Power outages can cause serious problems for your computer. If the power suddenly goes off while you are working, you can lose valuable data, but the problem easily can be deeper than that. Your computer's operating system should always be shut down using the correct procedure to avoid damage to system files. You can keep your computer running at least long enough to save work and shut it down properly during a power outage by using an uninterruptible power supply (UPS). A UPS has a large battery that provides backup power to your computer when an outage occurs.
An uninterruptible power supply is used in much the same way as any power strip or surge protector. Plug it in to the power outlet, then plug the components it will protect into the available sockets on the UPS. Some sockets on the UPS will provide both battery backup and surge protection. These should be used for your PC, monitor, and perhaps one or two other devices you want to guard against sudden power loss. Additional slots may be available that provide only surge protection without battery backup, and a phone jack or two are usually provided for surge protection. If the power is lost, the UPS will continue to power your computer for as long as possible with its available battery capacity. This may only be a few minutes. The more devices it is expected to back up, the less time it can provide support.
A UPS is generally intended to keep the power running long enough to allow you to safely shut down your computer, not to run your computer equipment for an extended period of time. When choosing a UPS, consider what devices you intend to support with battery backup during a power outage and select a UPS with sufficient capacity to carry them. A basic load is the computer and the monitor, so you can shut the system down in an orderly way. You also must remember that the UPS battery is typically a sealed lead acid battery (SLA), and loses some capacity with each discharge/charge cycle.

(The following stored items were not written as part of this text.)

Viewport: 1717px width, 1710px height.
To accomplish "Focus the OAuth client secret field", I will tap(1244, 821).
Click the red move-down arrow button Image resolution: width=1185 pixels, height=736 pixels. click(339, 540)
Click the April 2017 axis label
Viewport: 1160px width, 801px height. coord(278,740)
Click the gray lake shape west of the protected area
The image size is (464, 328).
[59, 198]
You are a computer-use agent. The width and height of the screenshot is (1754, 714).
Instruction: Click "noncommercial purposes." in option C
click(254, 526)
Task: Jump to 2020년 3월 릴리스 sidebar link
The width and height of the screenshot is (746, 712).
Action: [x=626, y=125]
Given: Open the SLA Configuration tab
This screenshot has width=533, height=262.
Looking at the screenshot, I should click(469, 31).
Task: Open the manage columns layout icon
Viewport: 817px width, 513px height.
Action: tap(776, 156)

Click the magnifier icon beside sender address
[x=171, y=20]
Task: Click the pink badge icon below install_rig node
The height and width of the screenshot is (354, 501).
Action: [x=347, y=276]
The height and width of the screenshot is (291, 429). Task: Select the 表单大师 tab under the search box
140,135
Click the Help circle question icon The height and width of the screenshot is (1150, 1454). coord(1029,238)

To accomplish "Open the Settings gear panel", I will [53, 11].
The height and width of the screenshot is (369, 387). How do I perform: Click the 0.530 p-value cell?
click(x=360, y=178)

A wide selection of UPS models is available, with varying capacities and features. The longer you expect the UPS to power your equipment, the more capacity you need, and the pricier the UPS. Manufacturers of uninterruptable power supplies often provide free online tools that allow you to determine how much equipment you need to support and for how long, so you can consider models with an appropriate capacity.
While some UPS devices simply provide backup power, others include supporting software to interface with your computer to report the status of the UPS and to automatically shut down your computer safely when the battery charge is running low.
Purchase a UPS with enough capacity to support your most essential computer equipment long enough for an orderly shutdown. If you want more capacity to go on working, it will be costly. If you believe any outages that occur will be brief, inexpensive UPS devices aimed at the general consumer market are likely to meet your needs. In more unusual situations where power outages are likely to be frequent and extended and you want to use your equipment, you will need to consider using multiple high-end UPS products, perhaps supported by fuel-powered backup generators.